● **ASSIGNMENT**: Reproduce the entries word for word, from the line containing "Describe the element" through the line containing "Identify the location of panel-3: wprcp", including both of those lines. Omit the pictures from your answer.

● **SOURCE MATERIAL**:
§ §
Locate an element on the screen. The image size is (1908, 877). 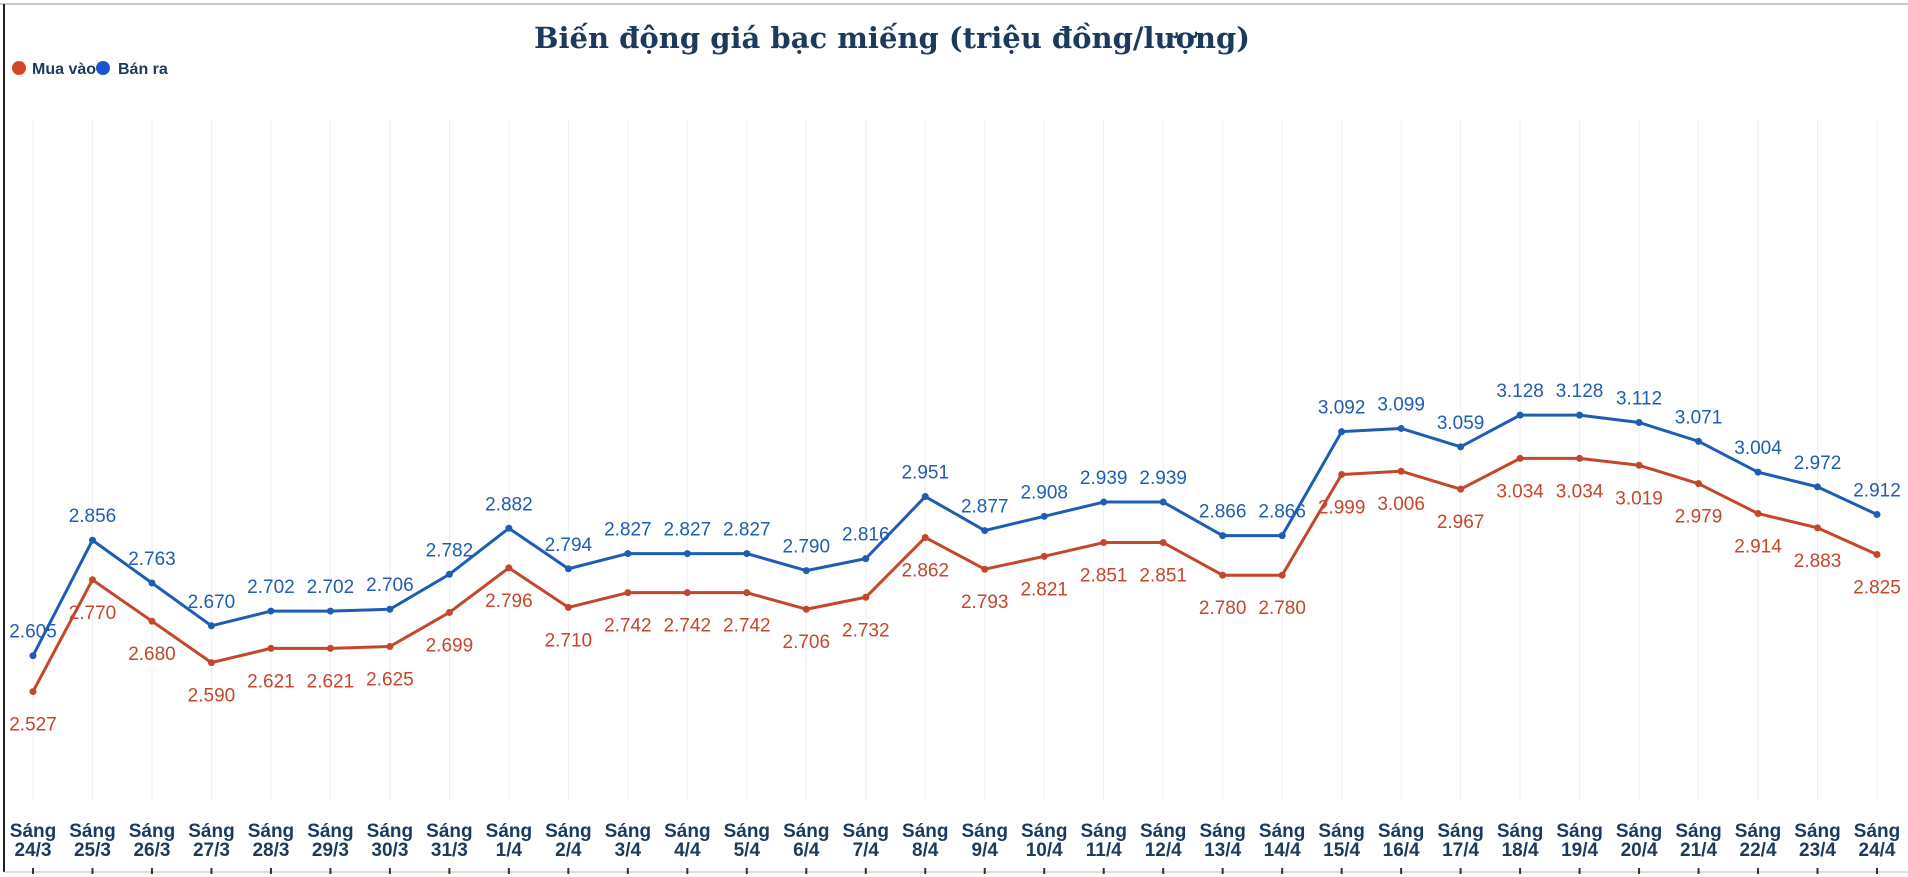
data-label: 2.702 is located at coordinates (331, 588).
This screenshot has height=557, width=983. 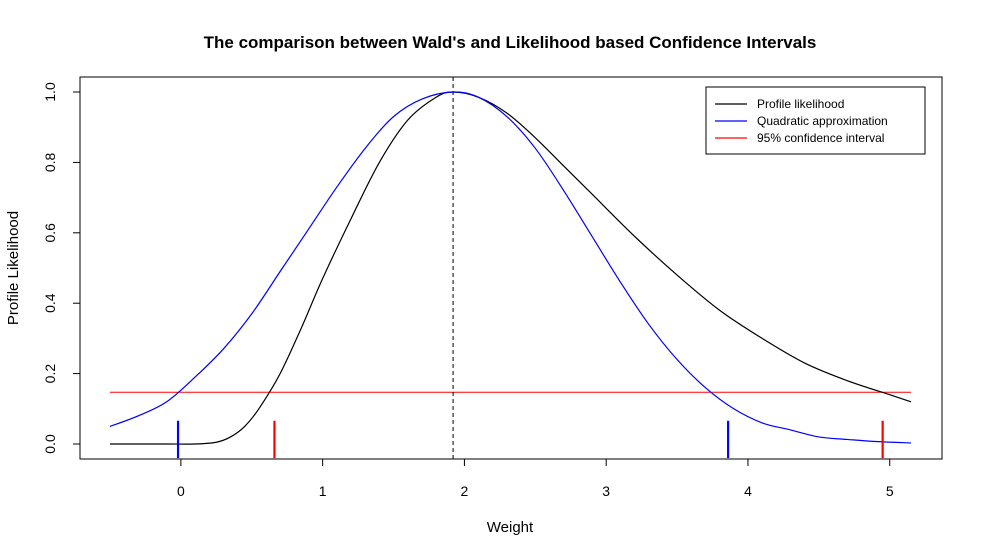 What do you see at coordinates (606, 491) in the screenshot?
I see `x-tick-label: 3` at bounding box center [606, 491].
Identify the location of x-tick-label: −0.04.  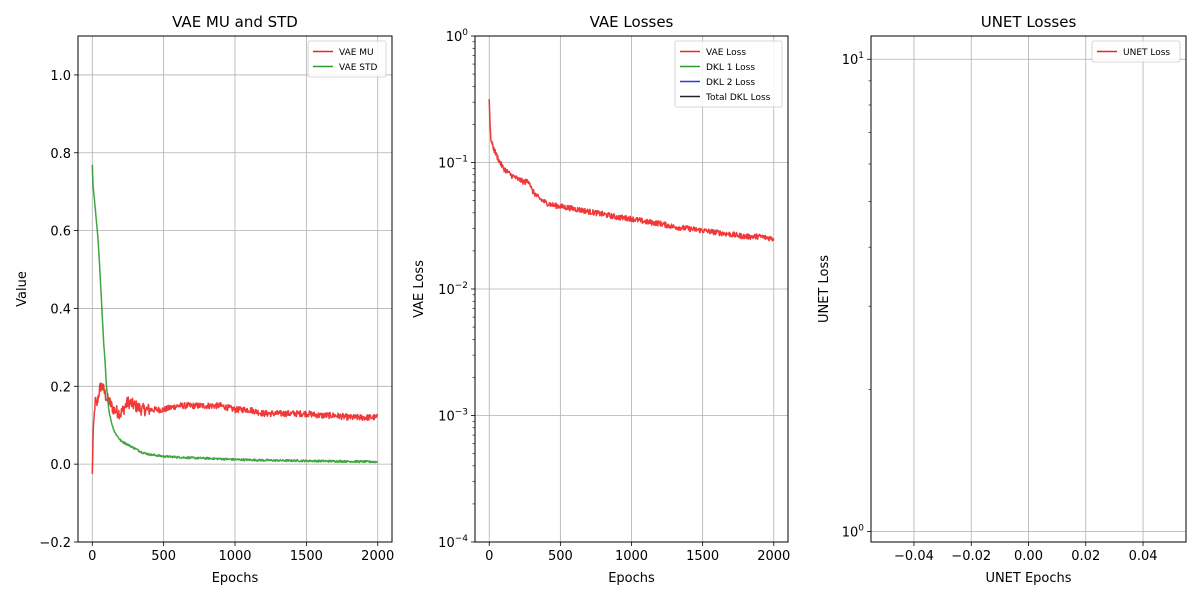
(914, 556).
§ §
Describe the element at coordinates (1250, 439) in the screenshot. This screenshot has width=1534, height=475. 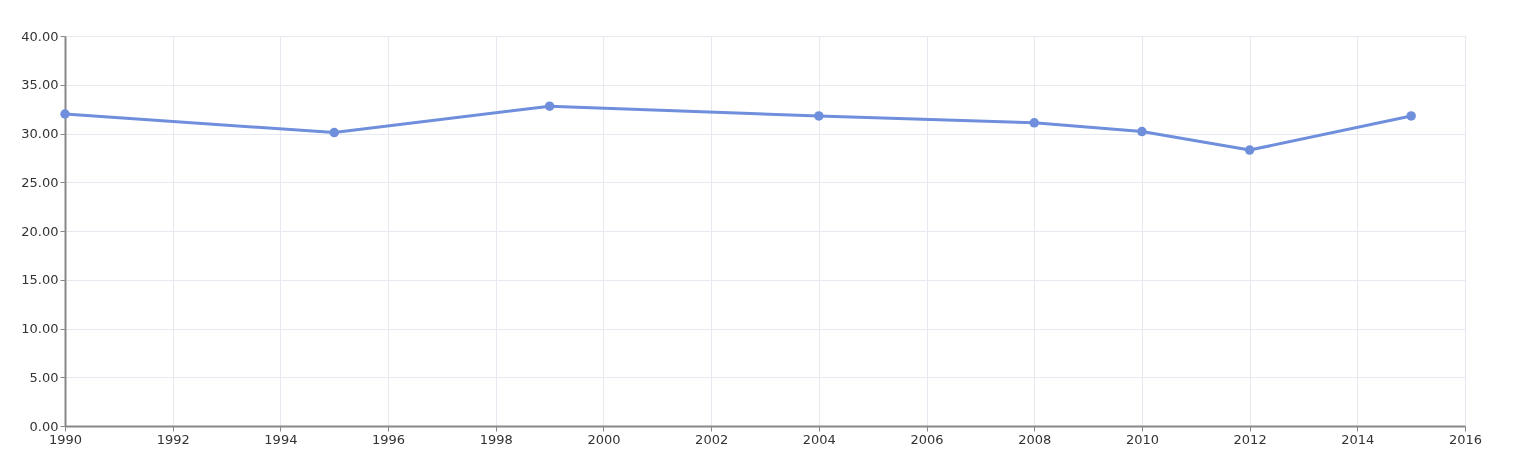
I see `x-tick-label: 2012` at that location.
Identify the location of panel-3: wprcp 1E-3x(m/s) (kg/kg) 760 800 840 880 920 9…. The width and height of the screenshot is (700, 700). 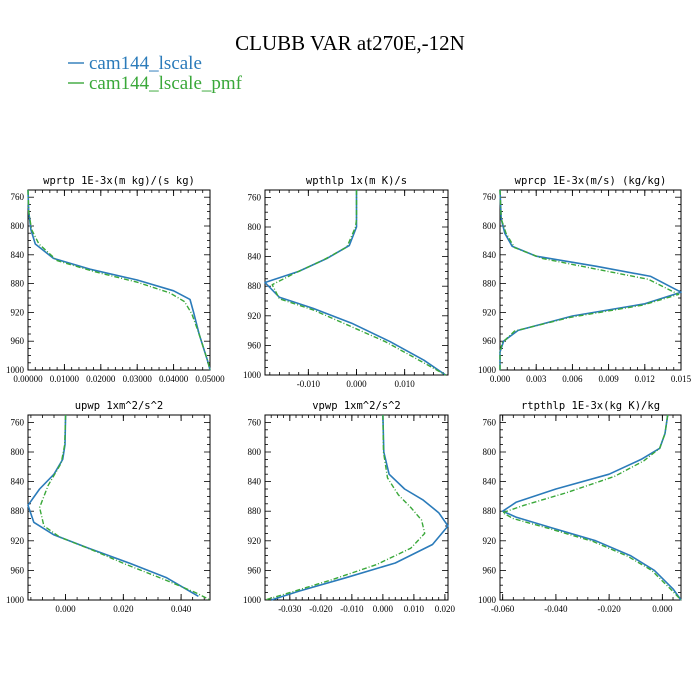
§ §
● **THE COMPLETED TASK**:
Describe the element at coordinates (1250, 439) in the screenshot. This screenshot has width=1534, height=475. 
I see `x-tick-label: 2012` at that location.
Identify the location of panel-3: wprcp 1E-3x(m/s) (kg/kg) 760 800 840 880 920 9…. The width and height of the screenshot is (700, 700). 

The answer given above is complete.